#### Data under study
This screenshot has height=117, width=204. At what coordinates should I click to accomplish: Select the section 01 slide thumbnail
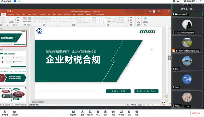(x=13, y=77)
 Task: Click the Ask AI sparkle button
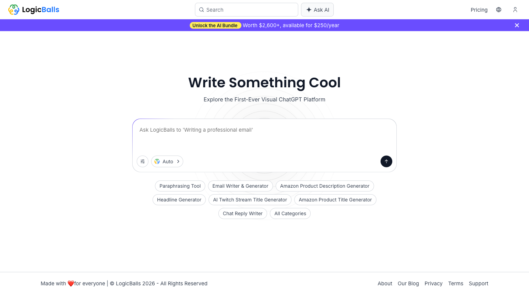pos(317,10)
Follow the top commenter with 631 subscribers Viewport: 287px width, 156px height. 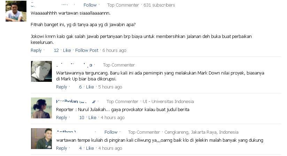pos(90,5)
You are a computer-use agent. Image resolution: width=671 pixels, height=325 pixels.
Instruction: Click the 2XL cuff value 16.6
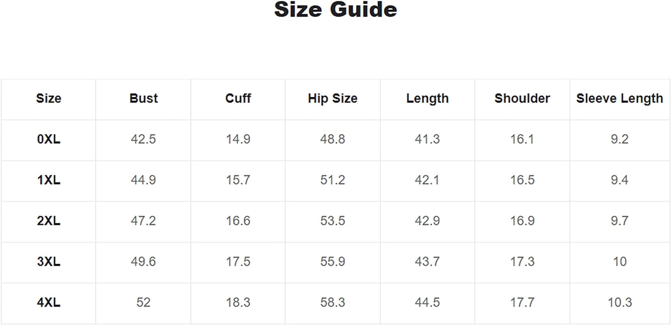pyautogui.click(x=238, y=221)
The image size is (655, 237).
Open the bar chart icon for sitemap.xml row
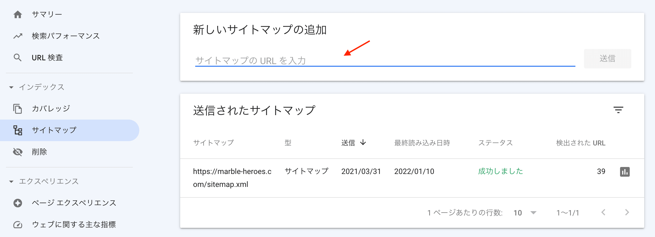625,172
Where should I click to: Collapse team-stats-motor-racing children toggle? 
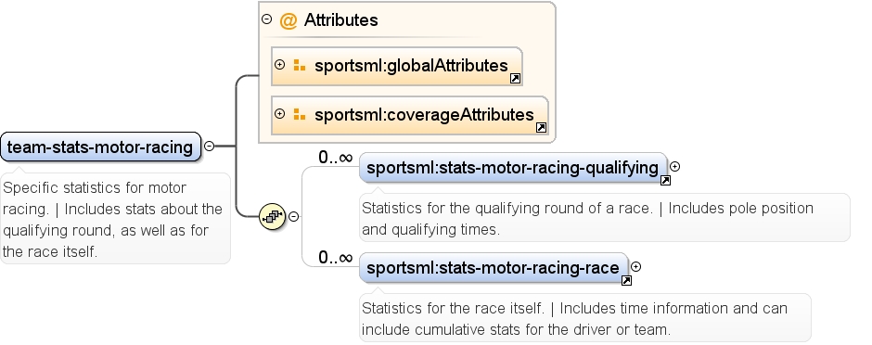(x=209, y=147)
########
● Task requirements: Output, exactly and with no pictures, every line from the one that contains "The image size is (655, 237)." through the final line of the entries.

● Solution for this exercise:
The image size is (655, 237).
Open the bar chart icon for sitemap.xml row
625,172
Where should I click to: Collapse team-stats-motor-racing children toggle? 
(x=209, y=147)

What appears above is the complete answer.